Some remarkable progress was made in the key sectors of mechanical and electrical engineering, spurred on by the necessity of developing new procedures and new tools.
Descendant of one of Coaticook’s pionieers (captions available in both FR and EN). View this video with a transcript (EN).
Frank Sleeper is without a doubt the man that helped these sectors progress the most. Sleeper was the son of one of Coaticook’s pioneers. He is a famous inventor with 500 registered patents to his name, including over 350 machines. All this, despite the fact that he had lost a good part of his eyesight in his youth.
He was always an inventor; always involved in the curiosity that brings people to make changes that in fact shape the world.

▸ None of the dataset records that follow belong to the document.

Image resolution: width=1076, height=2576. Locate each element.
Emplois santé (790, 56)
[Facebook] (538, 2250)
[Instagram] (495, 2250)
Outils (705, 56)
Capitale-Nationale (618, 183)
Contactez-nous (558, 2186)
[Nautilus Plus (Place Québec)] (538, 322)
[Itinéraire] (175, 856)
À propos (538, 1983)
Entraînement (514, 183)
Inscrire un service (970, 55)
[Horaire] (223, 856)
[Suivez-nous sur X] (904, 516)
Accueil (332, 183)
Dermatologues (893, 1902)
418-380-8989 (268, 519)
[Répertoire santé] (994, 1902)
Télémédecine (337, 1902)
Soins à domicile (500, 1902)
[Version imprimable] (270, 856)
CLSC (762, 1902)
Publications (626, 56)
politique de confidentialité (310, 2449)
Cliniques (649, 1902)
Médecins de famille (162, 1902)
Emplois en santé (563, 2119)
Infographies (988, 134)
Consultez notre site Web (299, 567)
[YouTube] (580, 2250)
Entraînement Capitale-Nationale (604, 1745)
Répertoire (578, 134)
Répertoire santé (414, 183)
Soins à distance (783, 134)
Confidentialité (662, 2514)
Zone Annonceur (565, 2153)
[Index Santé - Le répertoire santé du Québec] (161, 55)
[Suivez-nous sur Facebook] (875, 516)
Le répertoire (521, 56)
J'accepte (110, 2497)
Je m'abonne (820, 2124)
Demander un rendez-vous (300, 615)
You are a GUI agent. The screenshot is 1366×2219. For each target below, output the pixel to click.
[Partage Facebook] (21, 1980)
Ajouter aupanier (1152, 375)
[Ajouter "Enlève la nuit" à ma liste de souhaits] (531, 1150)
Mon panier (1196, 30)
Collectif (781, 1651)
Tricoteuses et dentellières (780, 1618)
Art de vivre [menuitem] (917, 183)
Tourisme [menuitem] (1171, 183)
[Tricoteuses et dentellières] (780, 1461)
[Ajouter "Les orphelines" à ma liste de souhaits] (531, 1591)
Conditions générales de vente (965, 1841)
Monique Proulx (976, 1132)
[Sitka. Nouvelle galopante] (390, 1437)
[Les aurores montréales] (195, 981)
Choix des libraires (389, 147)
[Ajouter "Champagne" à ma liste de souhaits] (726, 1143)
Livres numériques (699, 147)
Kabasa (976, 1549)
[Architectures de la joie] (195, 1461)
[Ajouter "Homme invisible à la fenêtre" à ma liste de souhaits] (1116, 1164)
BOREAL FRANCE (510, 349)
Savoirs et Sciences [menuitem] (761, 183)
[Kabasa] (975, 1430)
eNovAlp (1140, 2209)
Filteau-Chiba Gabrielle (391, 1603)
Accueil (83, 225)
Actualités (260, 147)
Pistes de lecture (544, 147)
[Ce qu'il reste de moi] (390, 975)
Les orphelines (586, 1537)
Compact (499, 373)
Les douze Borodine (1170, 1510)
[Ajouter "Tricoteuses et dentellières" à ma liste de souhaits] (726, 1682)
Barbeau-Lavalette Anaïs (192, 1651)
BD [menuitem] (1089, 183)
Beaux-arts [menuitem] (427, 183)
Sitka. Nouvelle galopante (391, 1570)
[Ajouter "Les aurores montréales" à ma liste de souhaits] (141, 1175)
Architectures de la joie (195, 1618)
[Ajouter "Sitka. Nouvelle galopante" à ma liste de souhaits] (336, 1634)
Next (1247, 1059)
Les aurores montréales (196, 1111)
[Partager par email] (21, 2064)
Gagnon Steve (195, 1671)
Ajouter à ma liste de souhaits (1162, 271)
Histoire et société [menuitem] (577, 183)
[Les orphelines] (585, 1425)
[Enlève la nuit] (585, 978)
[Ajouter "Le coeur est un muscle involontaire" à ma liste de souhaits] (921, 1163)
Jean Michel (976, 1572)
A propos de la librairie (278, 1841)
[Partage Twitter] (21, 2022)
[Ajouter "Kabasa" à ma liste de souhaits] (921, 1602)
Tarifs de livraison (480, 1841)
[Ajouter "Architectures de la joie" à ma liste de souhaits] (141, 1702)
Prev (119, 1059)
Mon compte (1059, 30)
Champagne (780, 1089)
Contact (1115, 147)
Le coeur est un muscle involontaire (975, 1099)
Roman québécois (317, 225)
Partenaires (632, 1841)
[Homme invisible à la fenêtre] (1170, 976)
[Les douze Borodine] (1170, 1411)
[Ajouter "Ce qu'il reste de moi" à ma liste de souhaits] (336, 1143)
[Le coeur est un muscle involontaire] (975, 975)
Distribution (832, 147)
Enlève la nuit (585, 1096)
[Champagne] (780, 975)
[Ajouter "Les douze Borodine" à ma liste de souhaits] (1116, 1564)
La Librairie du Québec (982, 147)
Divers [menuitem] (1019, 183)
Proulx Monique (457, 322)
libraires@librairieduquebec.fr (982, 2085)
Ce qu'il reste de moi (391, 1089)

Gerald Cutting, December 2017
Invention of the Screw and Gear Jack
His most significant invention for the region of Coaticook was the celebrated screw and gear jack for the railroad in 1886. His distant cousin, Arthur Osmore Norton, an astute businessman, bought the patent for this invention and began to build the first jacks in Coaticook in 1888. Later, he opened a second factory in Boston (USA). He used the fortune amassed from this business to build Norton Manor (“Chateau Norton”), which became home to the Beaulne Museum in 1976.
This piece of equipment constituted a major technical advance because it integrated ball bearings into its mechanism. The jack was efficient, reliable, and easy to work with. It was used in the construction of bridges, but mostly on the railroad to lift wagons and locomotive engines. It wasn’t long before the Norton Jacks were in demand across Canada, in the USA, and around the world.
Frank Sleeper distinguished himself in numerous areas, with inventions that were precursors to the development of electrical equipment, such as generators and engines. Among his inventions were designs for transformers and automatic voltage regulators.